Written problem –
Swap "swatch" for "tile" in everything from the line containing "Where should I" down to the line containing "This screenshot has width=1269, height=781.", changing nothing else. Leave the pictures out of your answer.
=== Supplied records ===
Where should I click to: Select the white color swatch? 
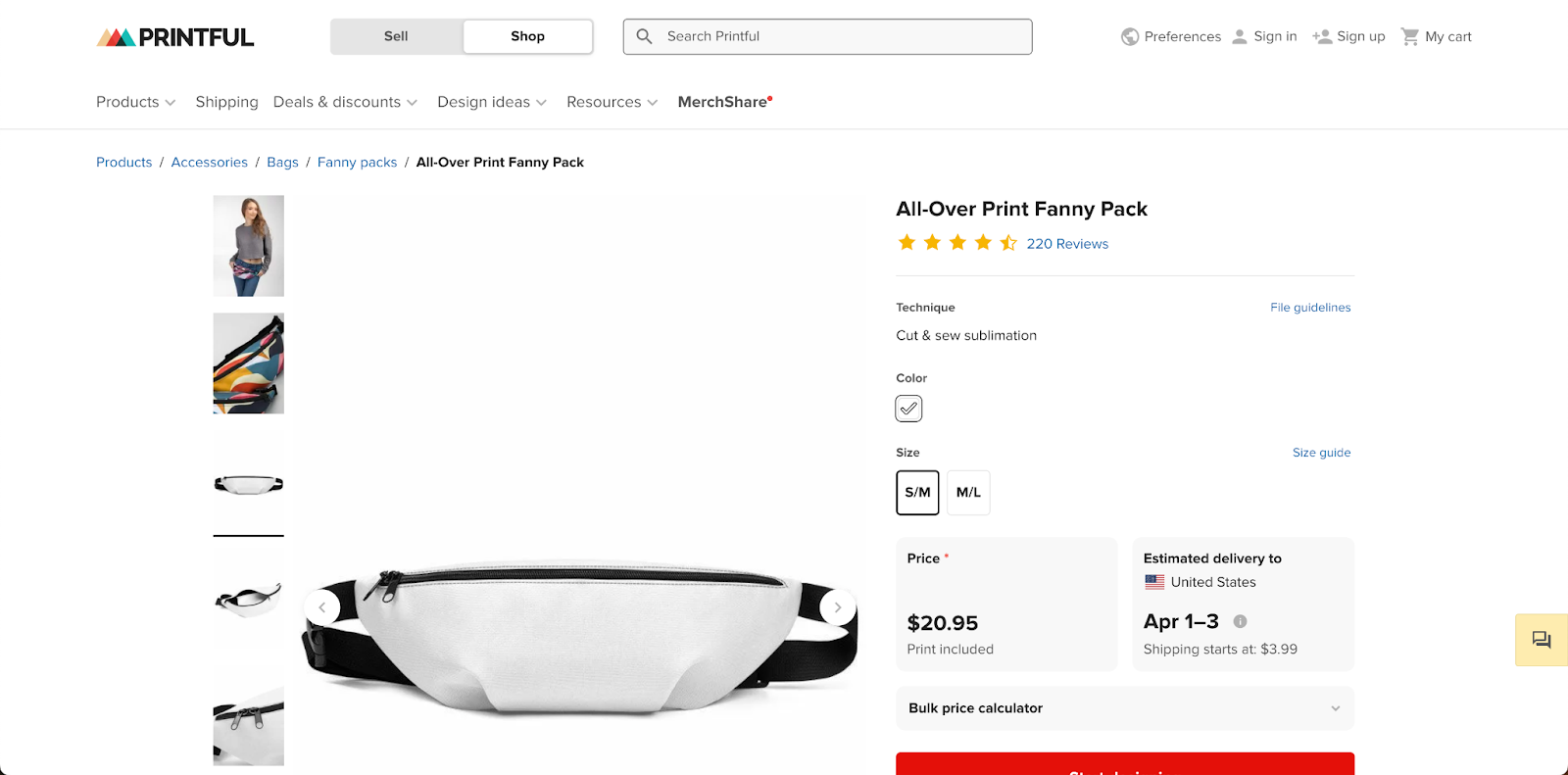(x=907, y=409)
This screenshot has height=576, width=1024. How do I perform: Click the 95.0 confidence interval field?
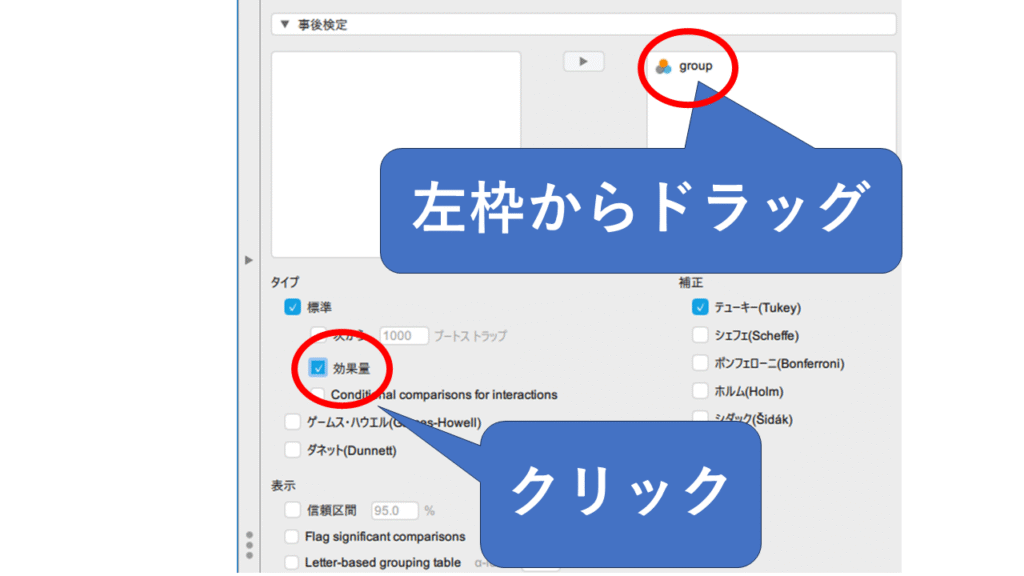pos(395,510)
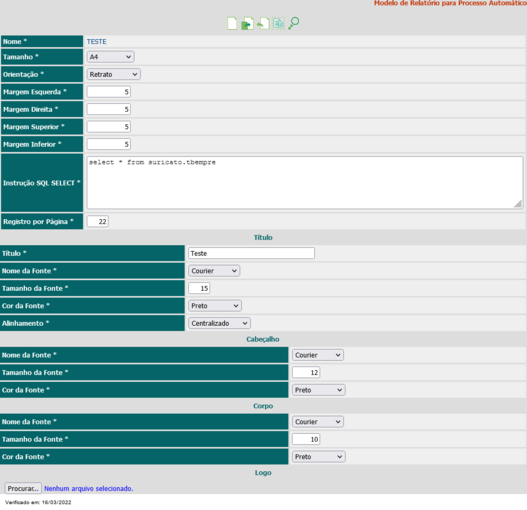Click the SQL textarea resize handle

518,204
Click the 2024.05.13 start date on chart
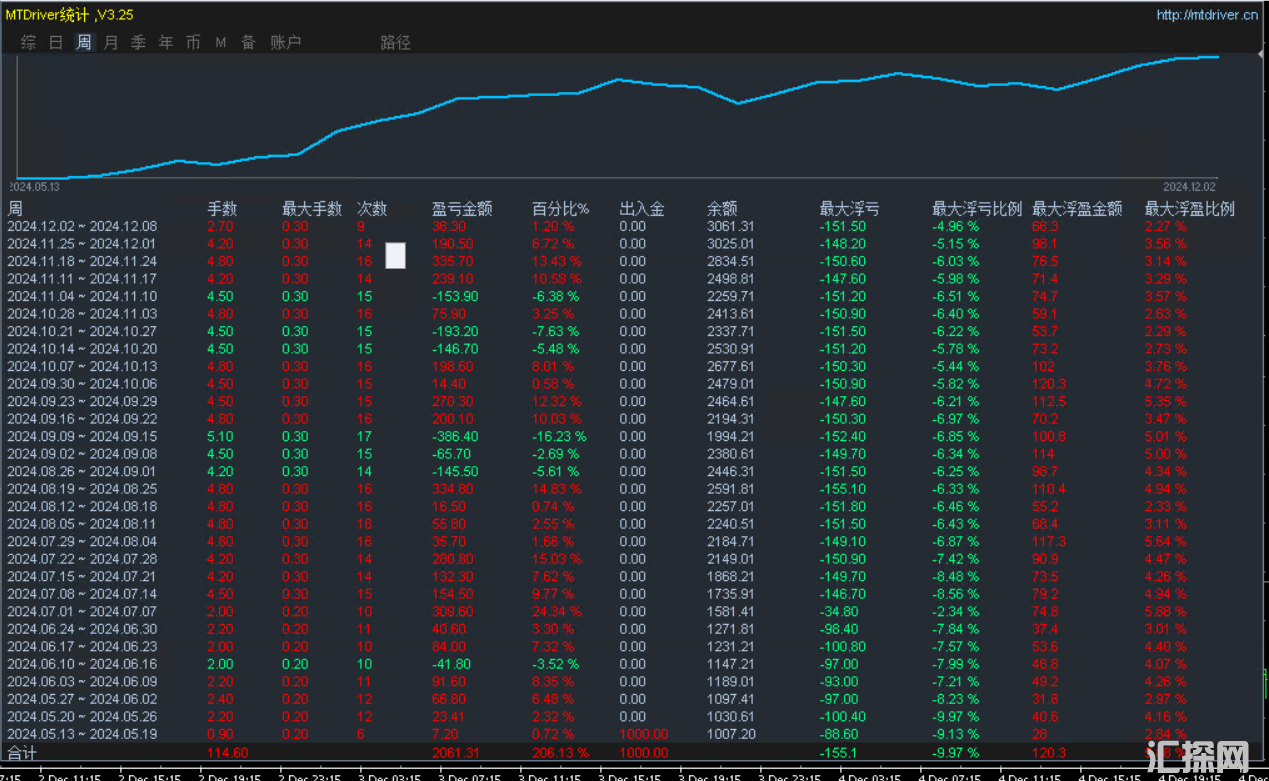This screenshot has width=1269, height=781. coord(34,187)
===
=== Supplied records ===
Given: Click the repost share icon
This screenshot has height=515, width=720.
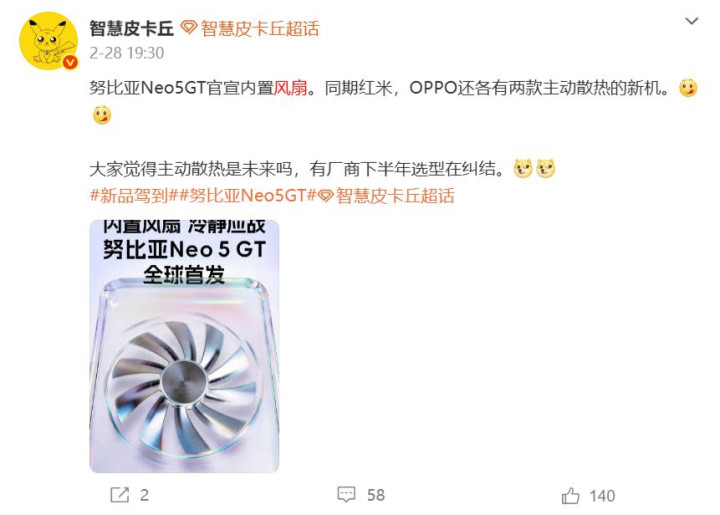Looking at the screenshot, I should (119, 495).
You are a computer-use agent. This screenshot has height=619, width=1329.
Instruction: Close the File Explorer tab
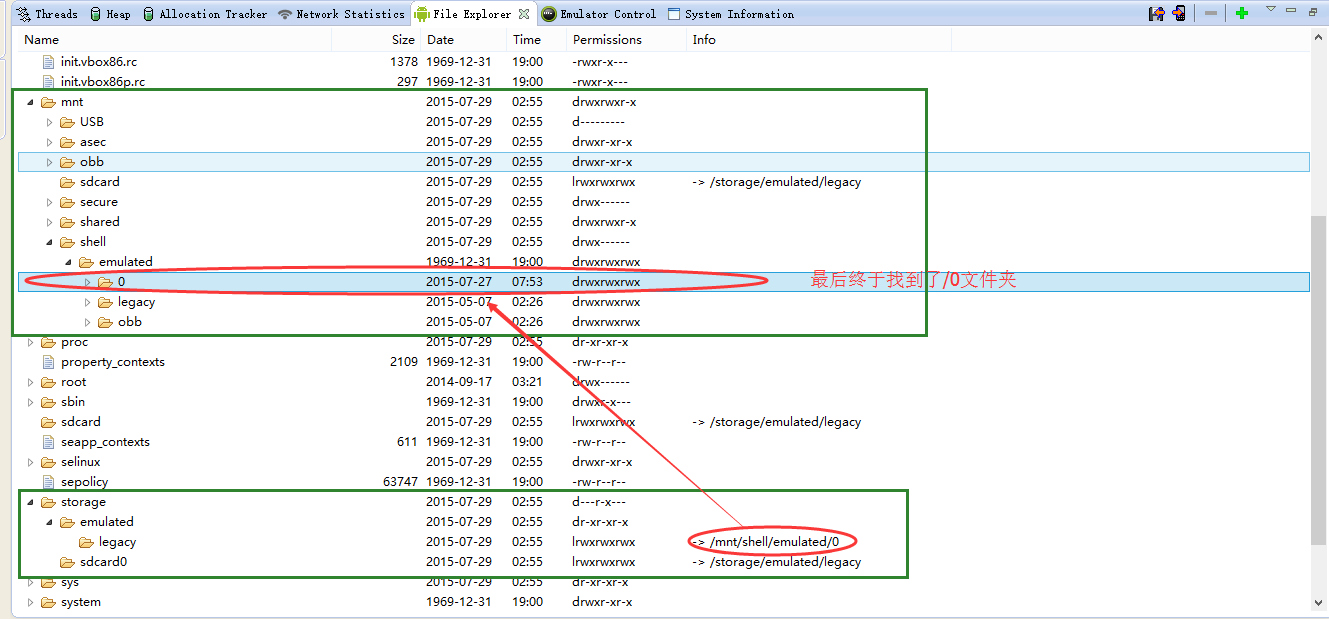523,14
===
=== Supplied records ===
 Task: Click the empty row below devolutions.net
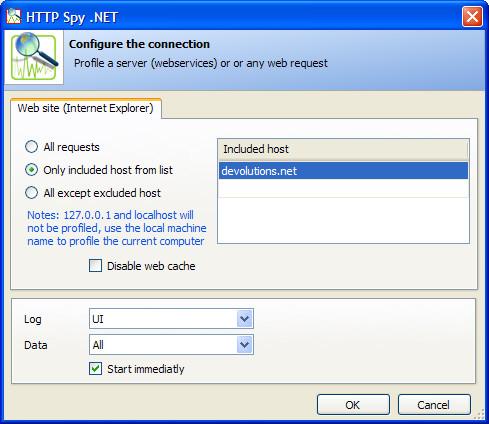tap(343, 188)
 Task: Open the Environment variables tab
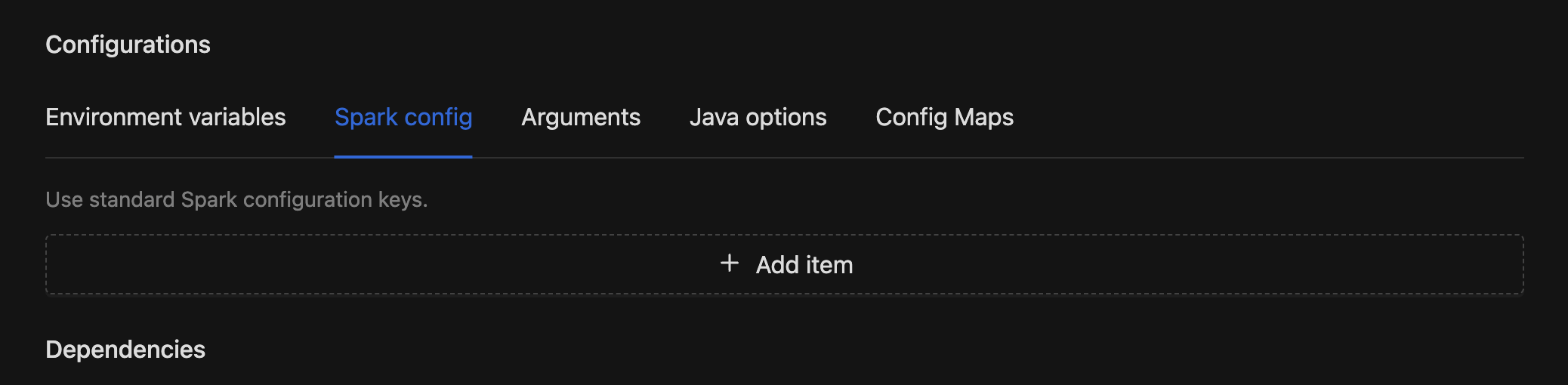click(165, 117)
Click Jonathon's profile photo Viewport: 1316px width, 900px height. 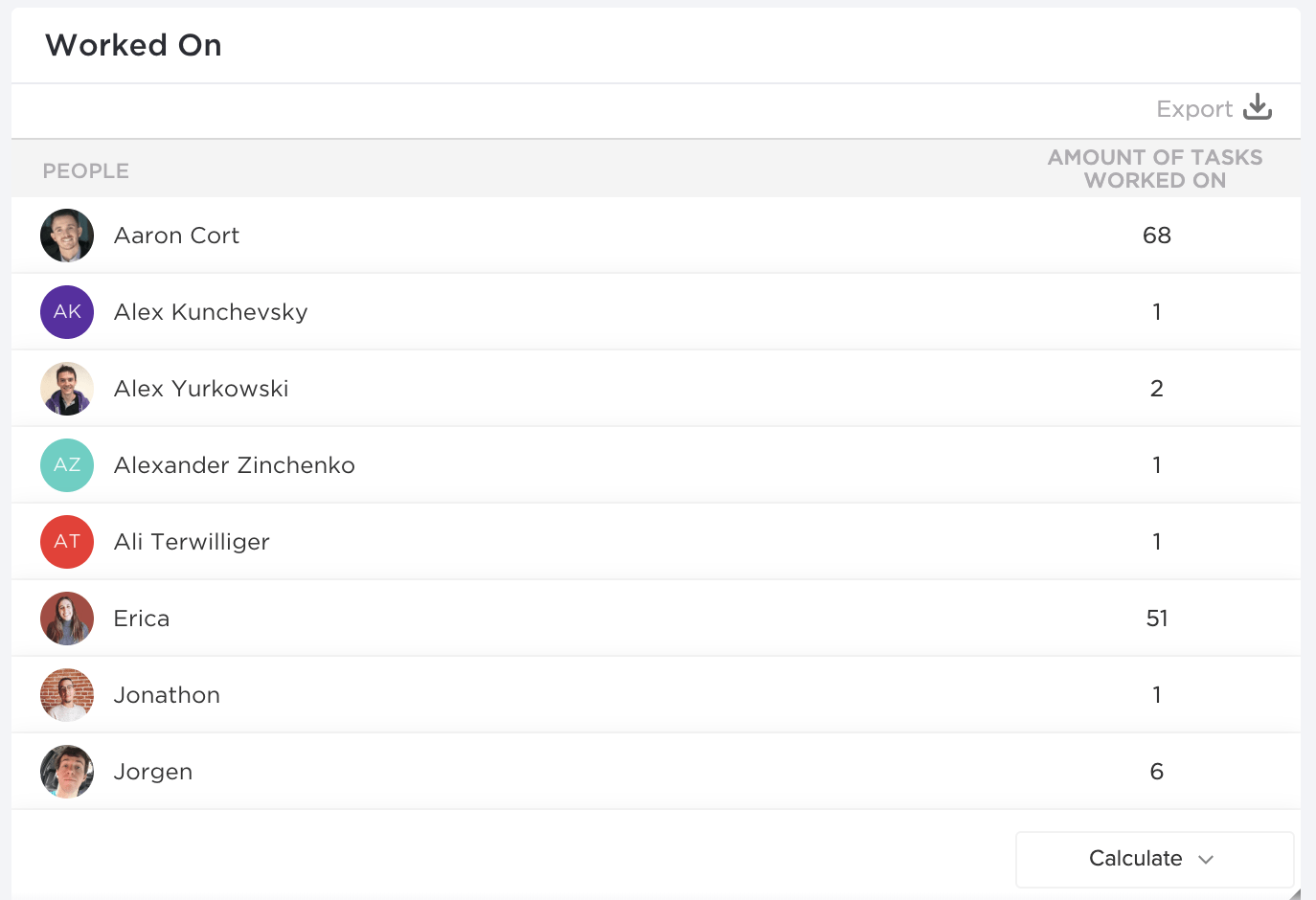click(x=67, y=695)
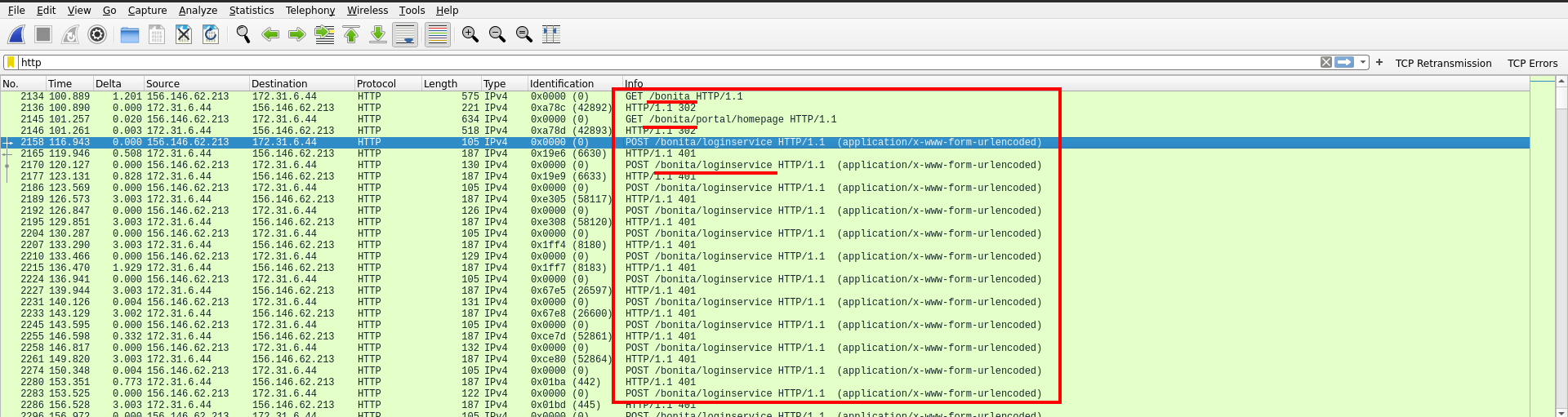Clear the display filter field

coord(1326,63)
===
Right answer –
Where should I click to: Select the white color tile? 
(x=907, y=409)
This screenshot has height=576, width=1024. How do I perform: Click the 95.0 confidence interval field?
pos(395,510)
Click the SQL textarea resize handle

518,204
Click the 2024.05.13 start date on chart
This screenshot has width=1269, height=781. coord(34,187)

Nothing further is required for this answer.